If I'm not mistaken, most PhD students (at least in the sciences, which is the field I'm most interested in) are funded. They're provided with a stipend, and all tuition fees are waived. In other words, it's effectively a low-paying job for them. My question is, why fund PhD students instead of postdocs?

I'm dismissing the altruistic reason ("we fund PhD students as a service to the community") immediately since it doesn't make sense - presumably if someone is spending money in this fashion, they'd fund need-based scholarships. The only other reason I can think of is that the department wants something out of the PhD students - presumably research output; can't think of anything else - that they think they're getting a good deal on.

Now according to Google, the typical PhD stipend is about $20-25k / year. Meanwhile, the typical postdoc is paid $47k / year. That means that a department can hire approximately one postdoc per two PhD students. To that we can add:

  1. Postdocs have already been trained; PhD students are in training. Postdocs should hit the ground running while PhD students take time to get up to par.
  2. PhD students especially in 5-year programs spend the first couple of years taking courses, i.e. not doing research work.
  3. Postdocs can do other things like supervise Masters students that PhD students can't.
  4. PhD students apparently have a high attrition rate, as high as 50%. Postdocs have been in the business longer, so presumably are also more aware of what they're going into.

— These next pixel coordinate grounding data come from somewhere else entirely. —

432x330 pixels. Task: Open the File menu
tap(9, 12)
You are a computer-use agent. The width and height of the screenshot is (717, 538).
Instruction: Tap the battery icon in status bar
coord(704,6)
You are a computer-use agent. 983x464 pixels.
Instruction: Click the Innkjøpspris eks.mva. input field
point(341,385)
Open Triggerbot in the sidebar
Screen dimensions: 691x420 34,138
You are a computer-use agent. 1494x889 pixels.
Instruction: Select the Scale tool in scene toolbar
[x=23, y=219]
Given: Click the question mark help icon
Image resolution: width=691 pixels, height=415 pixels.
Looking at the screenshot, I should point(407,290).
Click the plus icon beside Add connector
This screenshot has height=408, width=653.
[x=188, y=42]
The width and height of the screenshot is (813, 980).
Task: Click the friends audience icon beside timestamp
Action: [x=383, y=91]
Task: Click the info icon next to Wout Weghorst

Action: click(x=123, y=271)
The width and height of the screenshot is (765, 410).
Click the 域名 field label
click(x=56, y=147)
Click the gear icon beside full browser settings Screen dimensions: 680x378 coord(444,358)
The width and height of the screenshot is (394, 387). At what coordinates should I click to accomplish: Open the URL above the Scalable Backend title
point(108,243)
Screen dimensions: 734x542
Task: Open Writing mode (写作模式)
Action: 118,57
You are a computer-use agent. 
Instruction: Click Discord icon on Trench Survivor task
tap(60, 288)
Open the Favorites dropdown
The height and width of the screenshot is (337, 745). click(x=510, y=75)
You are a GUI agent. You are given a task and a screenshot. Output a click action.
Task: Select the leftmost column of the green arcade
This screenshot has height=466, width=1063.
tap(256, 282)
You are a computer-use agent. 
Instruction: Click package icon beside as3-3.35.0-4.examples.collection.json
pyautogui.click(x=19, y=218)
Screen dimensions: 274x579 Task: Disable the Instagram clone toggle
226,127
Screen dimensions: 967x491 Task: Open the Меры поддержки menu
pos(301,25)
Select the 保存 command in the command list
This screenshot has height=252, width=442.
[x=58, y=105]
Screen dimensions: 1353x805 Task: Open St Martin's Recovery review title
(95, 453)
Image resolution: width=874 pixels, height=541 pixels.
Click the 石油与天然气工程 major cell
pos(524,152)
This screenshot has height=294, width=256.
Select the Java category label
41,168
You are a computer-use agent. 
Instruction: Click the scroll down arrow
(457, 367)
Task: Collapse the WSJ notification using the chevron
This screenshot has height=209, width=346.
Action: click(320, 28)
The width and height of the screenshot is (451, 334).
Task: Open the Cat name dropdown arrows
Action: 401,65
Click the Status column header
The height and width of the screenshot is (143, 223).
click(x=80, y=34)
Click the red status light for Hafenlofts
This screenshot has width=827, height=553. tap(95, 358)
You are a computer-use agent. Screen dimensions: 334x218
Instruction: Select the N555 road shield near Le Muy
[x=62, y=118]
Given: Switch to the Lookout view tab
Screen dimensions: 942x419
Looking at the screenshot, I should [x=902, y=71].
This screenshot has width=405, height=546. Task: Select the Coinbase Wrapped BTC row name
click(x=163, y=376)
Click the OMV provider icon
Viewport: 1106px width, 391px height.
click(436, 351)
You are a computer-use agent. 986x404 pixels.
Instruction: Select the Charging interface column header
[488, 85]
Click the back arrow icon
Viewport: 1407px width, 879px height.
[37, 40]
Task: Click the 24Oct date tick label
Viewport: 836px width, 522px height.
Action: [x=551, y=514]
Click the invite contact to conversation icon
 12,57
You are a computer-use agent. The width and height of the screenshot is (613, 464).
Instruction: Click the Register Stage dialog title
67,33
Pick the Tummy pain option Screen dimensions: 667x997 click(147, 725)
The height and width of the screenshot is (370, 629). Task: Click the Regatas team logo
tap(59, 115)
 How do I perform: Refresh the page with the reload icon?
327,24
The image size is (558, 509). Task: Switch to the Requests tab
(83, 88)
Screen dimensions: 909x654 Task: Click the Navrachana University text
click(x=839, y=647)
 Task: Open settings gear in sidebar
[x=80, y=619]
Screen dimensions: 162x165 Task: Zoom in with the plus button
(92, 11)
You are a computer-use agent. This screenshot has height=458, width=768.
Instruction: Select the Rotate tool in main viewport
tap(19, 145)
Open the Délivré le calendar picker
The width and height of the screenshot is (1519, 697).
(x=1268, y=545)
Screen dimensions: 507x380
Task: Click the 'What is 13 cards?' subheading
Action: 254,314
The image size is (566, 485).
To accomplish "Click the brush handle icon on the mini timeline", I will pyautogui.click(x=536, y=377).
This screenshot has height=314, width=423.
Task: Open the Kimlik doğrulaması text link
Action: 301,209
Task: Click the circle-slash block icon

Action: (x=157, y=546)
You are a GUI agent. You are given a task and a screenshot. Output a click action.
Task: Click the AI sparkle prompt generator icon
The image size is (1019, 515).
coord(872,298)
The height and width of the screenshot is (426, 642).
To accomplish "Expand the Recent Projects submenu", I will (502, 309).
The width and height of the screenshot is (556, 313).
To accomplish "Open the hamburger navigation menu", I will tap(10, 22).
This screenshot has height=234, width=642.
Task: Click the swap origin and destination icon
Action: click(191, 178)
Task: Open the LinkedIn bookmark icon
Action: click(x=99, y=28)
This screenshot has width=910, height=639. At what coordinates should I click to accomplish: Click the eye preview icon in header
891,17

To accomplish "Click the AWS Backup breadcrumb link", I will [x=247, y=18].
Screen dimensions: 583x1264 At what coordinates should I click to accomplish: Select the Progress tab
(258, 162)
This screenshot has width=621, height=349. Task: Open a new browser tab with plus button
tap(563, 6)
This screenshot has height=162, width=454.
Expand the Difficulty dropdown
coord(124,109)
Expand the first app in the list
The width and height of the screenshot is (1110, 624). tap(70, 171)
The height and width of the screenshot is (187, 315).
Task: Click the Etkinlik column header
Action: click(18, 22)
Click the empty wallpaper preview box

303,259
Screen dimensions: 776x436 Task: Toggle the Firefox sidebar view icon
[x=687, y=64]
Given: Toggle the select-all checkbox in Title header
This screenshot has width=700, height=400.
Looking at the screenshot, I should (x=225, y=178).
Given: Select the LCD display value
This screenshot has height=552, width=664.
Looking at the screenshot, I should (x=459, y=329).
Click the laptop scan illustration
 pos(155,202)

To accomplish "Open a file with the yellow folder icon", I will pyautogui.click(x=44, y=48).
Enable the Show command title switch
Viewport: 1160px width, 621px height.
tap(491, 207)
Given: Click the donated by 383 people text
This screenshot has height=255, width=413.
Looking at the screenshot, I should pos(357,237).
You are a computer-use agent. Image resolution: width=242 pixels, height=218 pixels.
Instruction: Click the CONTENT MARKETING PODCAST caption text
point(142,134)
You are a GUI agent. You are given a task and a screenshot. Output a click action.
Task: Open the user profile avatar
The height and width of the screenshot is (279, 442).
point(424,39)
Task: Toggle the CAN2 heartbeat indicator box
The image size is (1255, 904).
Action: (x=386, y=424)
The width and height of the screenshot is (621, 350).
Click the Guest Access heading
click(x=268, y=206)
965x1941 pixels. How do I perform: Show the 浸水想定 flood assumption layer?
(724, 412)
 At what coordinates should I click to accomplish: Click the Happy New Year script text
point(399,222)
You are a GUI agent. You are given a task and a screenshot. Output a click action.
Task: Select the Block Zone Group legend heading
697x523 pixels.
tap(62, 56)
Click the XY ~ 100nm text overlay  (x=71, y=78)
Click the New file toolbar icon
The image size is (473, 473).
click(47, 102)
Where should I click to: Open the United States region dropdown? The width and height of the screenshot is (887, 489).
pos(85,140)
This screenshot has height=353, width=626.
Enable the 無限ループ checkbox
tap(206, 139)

It seems more sensible to me that departments should concentrate all funding on postdocs, and leave PhD students to pay for their own education. This is already the case for undergraduate studies. Why do departments continue to fund PhD students?

  • 11
    Which country? Because things vary enormously from country to country. – Massimo Ortolano Jan 4 '18 at 22:21
  • 2
    As aside, you're missing the PhD student's tuition and fees on both sides of the equation. Depts can both pay them but also get them depending upon the school. In some school, a PhD or post-doc will cost the same depending upon tuition. – Richard Erickson Jan 4 '18 at 22:25
  • 6
    At least in Germany, this is totally different. PhD students are paid like normal employees, resulting in about 46k€/year or even more. Postdocs earn more. Many PhD students also supervise Master's Theses, this is not limited to Postdocs. PhD students do not have many courses in the first years and can mostly focus on research. However, there may still be several projects coming from the industry. Most PhD students are publicly funded. Well-educated PhD students will return this investment in later years. – J-Kun Jan 4 '18 at 22:34
  • 9
    If you don't fund PhD students, you eventually run out of post-doc candidates. Plus, you seem to have a peculiar view of how PhD students are funded, which depends on country and institution... – Jon Custer Jan 4 '18 at 22:36
  • 4
    What a bizarre worldview. You seem to reason exclusively based on economical matters. Fortunately the world doesn't revolve around money. The so-called "altruistic" reason doesn't make sense only if you don't look past your wallet... This is also obviously short-sighted as others pointed out: there's maybe an oversupply of postdocs now, but what about in 10 years when everybody stopped funding PhD students? – user9646 Jan 5 '18 at 11:30
14

"I'm dismissing the altruistic reason"

Therein lies one of the biggest problems with your question. I work for a land-grant state university in the U.S. Our mission includes education. It's not an altruistic reason, it's literally why we exist.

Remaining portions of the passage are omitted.